**WHAT THE TASK REQUIRES:** Using the listing below, set down exactly the lines starting at the line that contains "You are a computer-use" and ending at the line that contains "Instruction: Click minus", both included, and no others.

**INPUT:**
====
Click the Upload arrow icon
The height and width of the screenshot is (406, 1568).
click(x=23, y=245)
====
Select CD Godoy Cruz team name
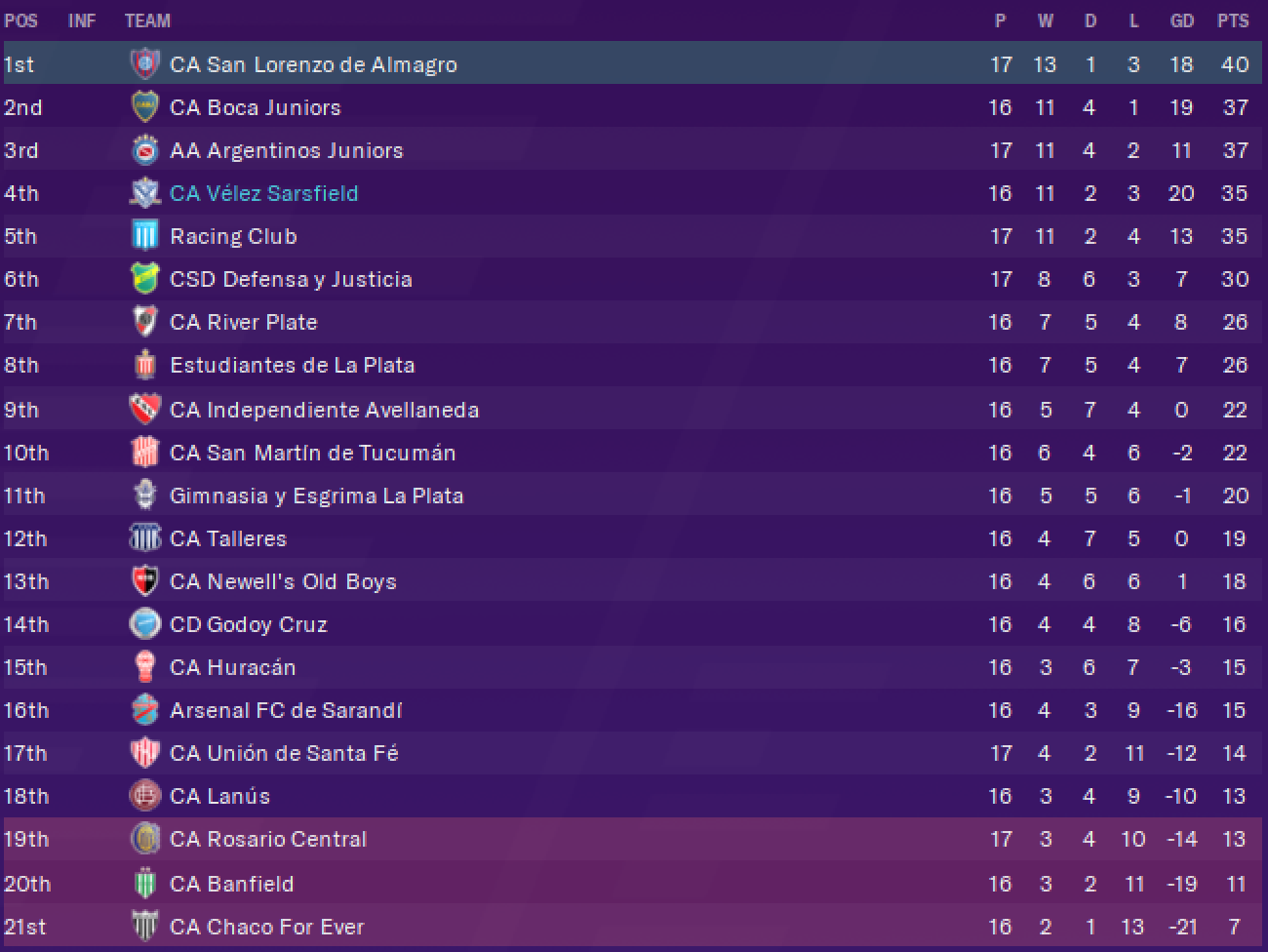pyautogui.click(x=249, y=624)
====
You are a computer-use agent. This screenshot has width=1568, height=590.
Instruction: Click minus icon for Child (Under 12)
====
**RESULT OF THE EXERCISE:**
You are a computer-use agent. This screenshot has width=1568, height=590.
Instruction: Click minus icon for Child (Under 12)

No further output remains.